Vom Langkofelgletscher zum Amphitheater

1 ¼ Std, 220 Hm

Vom Grund des Langkofelgletschers zieht in nordwestliche Richtung die sogenannte Eisrinne hinauf zu einer Scharte. Auf der linken Rippe dieser meist schnee- und eisfreien Rinne geht es steil bergauf, immer wieder wird der dritte Schwierigkeitsgrad gefordert. Sanduhren, vereinzelte Haken und eine Eisenklammer vereinfachen die Absicherung und im oberen Teil gibt ein etwa 12 Meter langes Fixseil kurz vor der Scharte zusätzlichen Halt. Von dort steigt man nun etwa 10 Meter hinab und gelangt zum Amphitheater (2900 m), einem flachen Schuttfeld, umringt von Felswänden.

Kletterpassage am Rande des Amphitheaters. Foto: Sven Schmid

Vom Amphitheater zum Gipfel

1 Std., 180 Hm

Vom Amphitheater aus führt eine Rampe in die Führerrinne, die mit mehreren Kletterstellen im dritten Schwierigkeitsgrad aufwartet. Sind mehrere Seilschaften unterwegs, ist hier wegen Steinschlaggefahr besondere Vorsicht geboten. Die schönste und luftigste Kletterstelle kommt ganz zum Schluss, auf etwa 3100 m, kurz nach der Biwakschachtel Biv. Guiliani. An einem gelben Turm steigt man im oberen dritten Schwierigkeitsgrad nach oben, bis eine luftige Rechtsquerung in eine Verschneidung führt, die einen zum Gipfelplateau bringt. Der restliche Weg zum Gipfel erfordert dann noch einfache Auf- und Abstiege über Felsköpfe, ohne größere Schwierigkeiten.

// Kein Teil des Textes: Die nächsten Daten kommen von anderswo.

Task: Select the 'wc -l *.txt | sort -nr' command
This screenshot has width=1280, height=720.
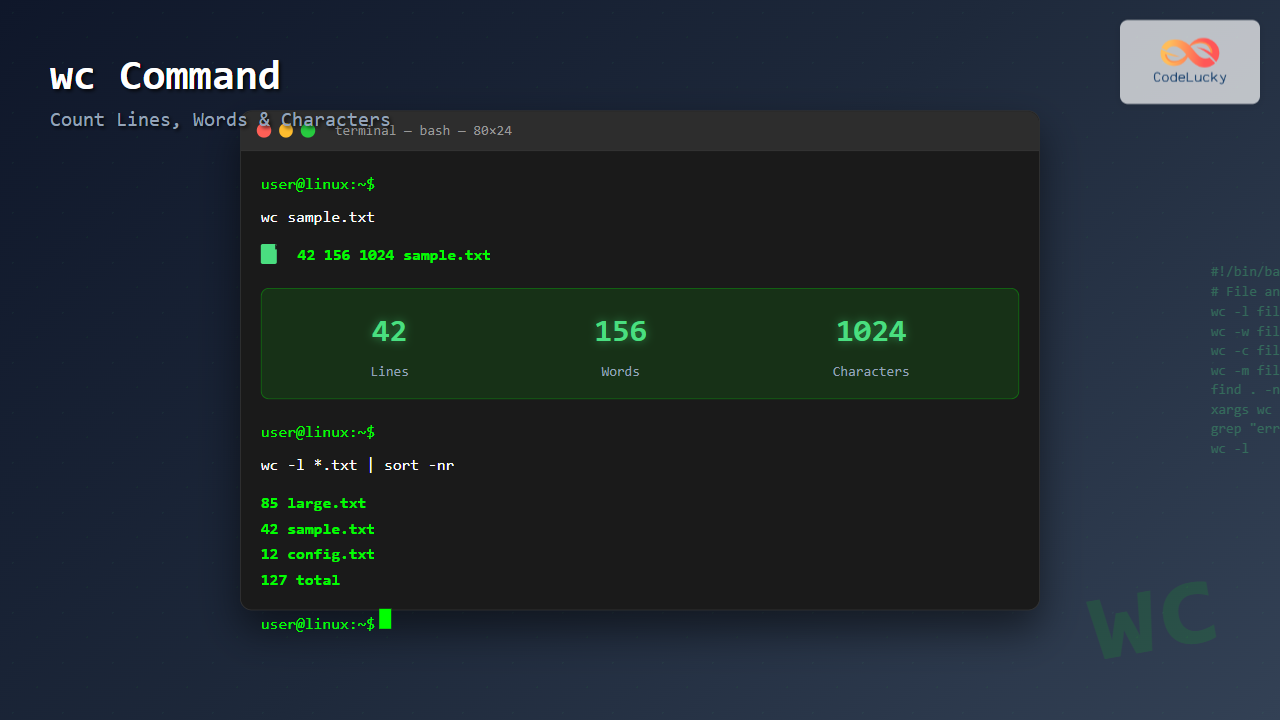Action: pos(357,465)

Vom Gipfel des Langkofel blickt man hinüber zum Sellastock. Foto: Sven Schmid

Abstieg zum Sellajoch über den Aufstiegsweg, 3-4 Std.

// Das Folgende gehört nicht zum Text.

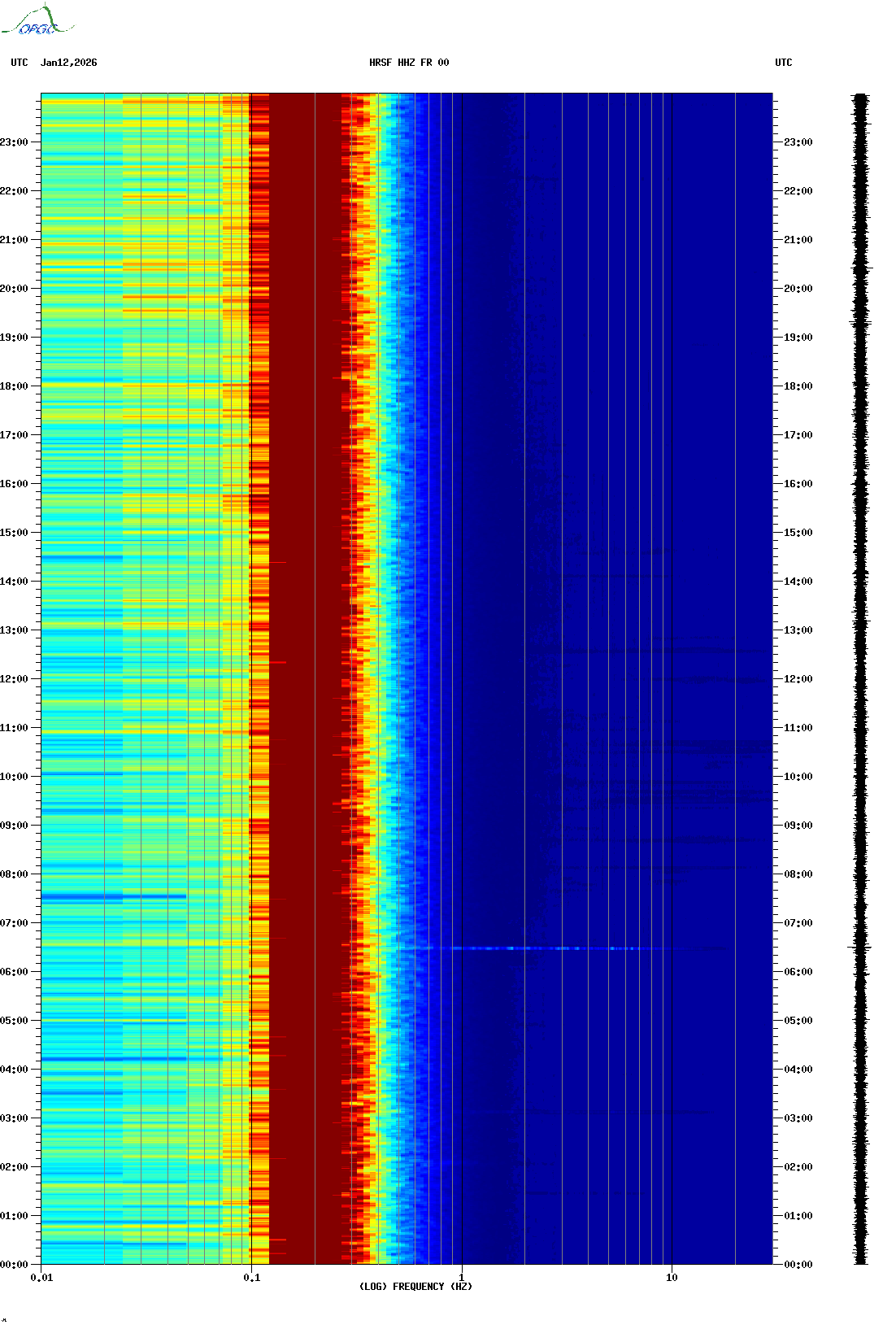Click the UTC label beside the date
Screen dimensions: 896x1329
pyautogui.click(x=20, y=63)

Der Abstieg erfolgt über den Aufstiegsweg. An den schweren Stellen finden sich meist Haken zum Abseilen. Tipp: Es ist ratsam, sich diese bereits beim Aufstieg einzuprägen.

Der Mensch zum Berg

Paul Grohmann Foto: Archiv DAV

Paul Grohmann (12.6.1838- 29.7.1908 in Wien) gilt wegen seines Engagements für den Alpinismus und seinen zahlreichen Erstbesteigungen als einer der wichtigsten alpinen Pioniere seiner Zeit. 1862 war er als Student der Akademie der Wissenschaften in Wien Mitbegründer des Österreichischen Alpenvereins und prägte damit maßgeblich die heutige Bergsteigerkultur. Auf sein Erstbesteiger-Konto gehen neben dem Langkofel unter anderem Große Zinne, Marmolada, Olperer und Cristallo.